基于AtomPairs2D分子指纹预测LD50值的基线回归模型选择

首先，将数据集分成10个等分，每次使用其中9个作为训练集，1个作为测试集，然后将结果进行平均。这就是交叉十则验证法。

以下是代码实现：

from sklearn.model_selection import cross_val_score

# 将数据集分成10个等分，每次使用其中9个作为训练集，1个作为测试集
scores = cross_val_score(estimator, X, y, cv=10, scoring='neg_mean_squared_error')
mse_scores = -scores

# 计算R2和平均均方误差
r2_scores = cross_val_score(estimator, X, y, cv=10, scoring='r2')
mean_mse = np.mean(mse_scores)
mean_r2 = np.mean(r2_scores)

print('MSE:', mean_mse)
print('R2:', mean_r2)

其中，X是输入的AtomPairs2D分子指纹，y是预测值LD50。estimator是需要选择的回归模型，例如LR。

接下来，使用30种机器学习回归模型的基线模型进行训练，并选出最优的基线回归模型。
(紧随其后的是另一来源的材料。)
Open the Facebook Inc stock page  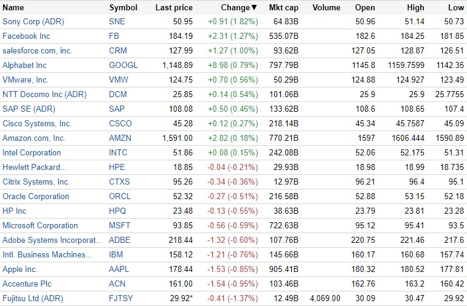[x=26, y=36]
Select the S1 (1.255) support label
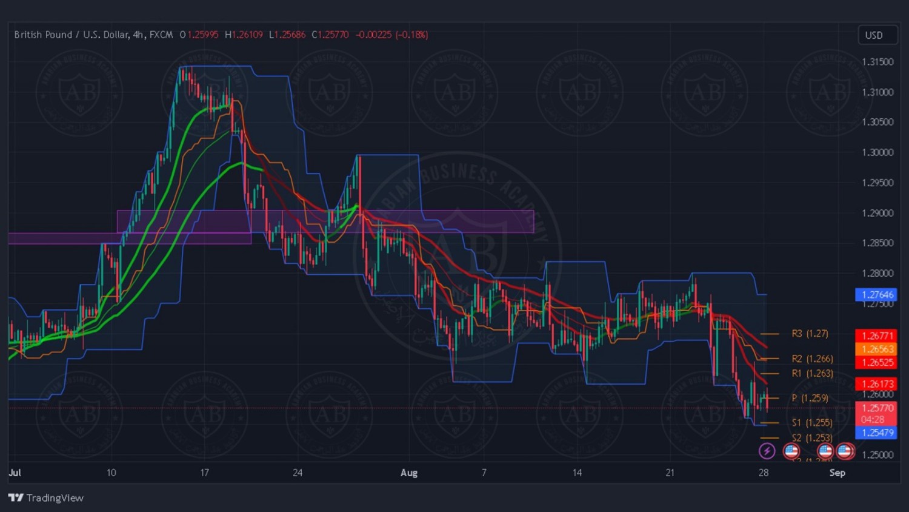909x512 pixels. pos(811,422)
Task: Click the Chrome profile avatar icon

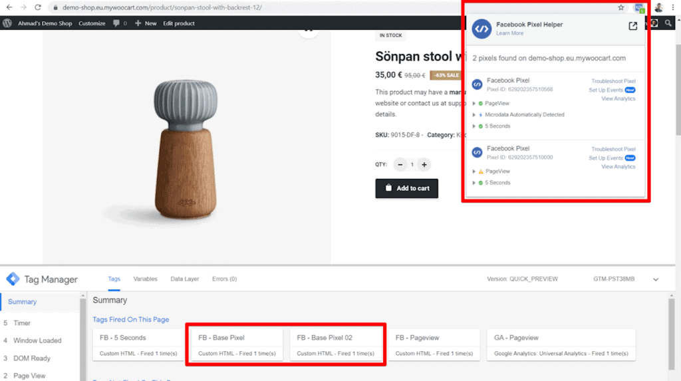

代码如下：

from sklearn.pipeline import Pipeline
from sklearn.preprocessing import StandardScaler
from sklearn.model_selection import GridSearchCV

# 定义需要选择的回归模型
models = [
    ('LR', linear_model.LinearRegression()),
    ('Ri', linear_model.Ridge(alpha=.5)),
    ('La', linear_model.Lasso(alpha=0.1)),
    ('LaL', linear_model.LassoLars(alpha=.1)),
    ('Ba', linear_model.BayesianRidge()),
    ('Tw0', TweedieRegressor(power=0, alpha=0.5, link='log')),
    ('Tw1', TweedieRegressor(power=1, alpha=0.5, link='log')),
    ('Tw2', TweedieRegressor(power=2, alpha=0.5, link='log')),
    ('Tw3', TweedieRegressor(power=3, alpha=0.5, link='log')),
    ('El', ElasticNet(random_state=100)),
    ('Lorg', linear_model.LogisticRegression(random_state=100)),
    ('SGD', linear_model.SGDRegressor(random_state=100)),
    ('Pe', linear_model.Perceptron(random_state=100)),
    ('Pa', linear_model.PassiveAggressiveRegressor(random_state=100)),
    ('huber', linear_model.HuberRegressor()),
    ('krr', KernelRidge(alpha=1.0)),
    ('SVR', svm.SVR()),
    ('neigh', KNeighborsRegressor(n_neighbors=2)),
    ('gpr', GaussianProcessRegressor(kernel=kernel, random_state=100)),
    ('DT', tree.DecisionTreeRegressor()),
    ('MLP', MLPRegressor(random_state=100)),
    ('Ba', BaggingRegressor(random_state=100)),
    ('RF', RandomForestRegressor(random_state=100)),
    ('ET', ExtraTreesRegressor(random_state=100)),
    ('RTE', RandomTreesEmbedding(random_state=100)),
    ('AB', AdaBoostRegressor(random_state=100)),
    ('HGB', HistGradientBoostingRegressor()),
    ('GB', GradientBoostingRegressor(random_state=100)),
    ('XGB', xgb.XGBRegressor(random_state=100)),
    ('LGB', LGBMRegressor(random_state=100))
]

# 对每个回归模型进行标准化和网格搜索
results = []
names = []
for name, model in models:
    pipeline = Pipeline([('scaler', StandardScaler()), (name, model)])
    parameters = {}
    grid_search = GridSearchCV(pipeline, parameters, cv=10, scoring='neg_mean_squared_error')
    grid_search.fit(X, y)
    results.append(grid_search.best_score_)
    names.append(name)

# 找到最优的基线回归模型
best_index = np.argmax(results)
best_name = names[best_index]
best_score = results[best_index]

print("Best baseline model is:", best_name)
print("Best mean squared error of baseline model is:", best_score)

其中，models是需要选择的回归模型列表，包括了30种机器学习回归模型。使用Pipeline进行标准化和网格搜索，然后找到最优的基线回归模型。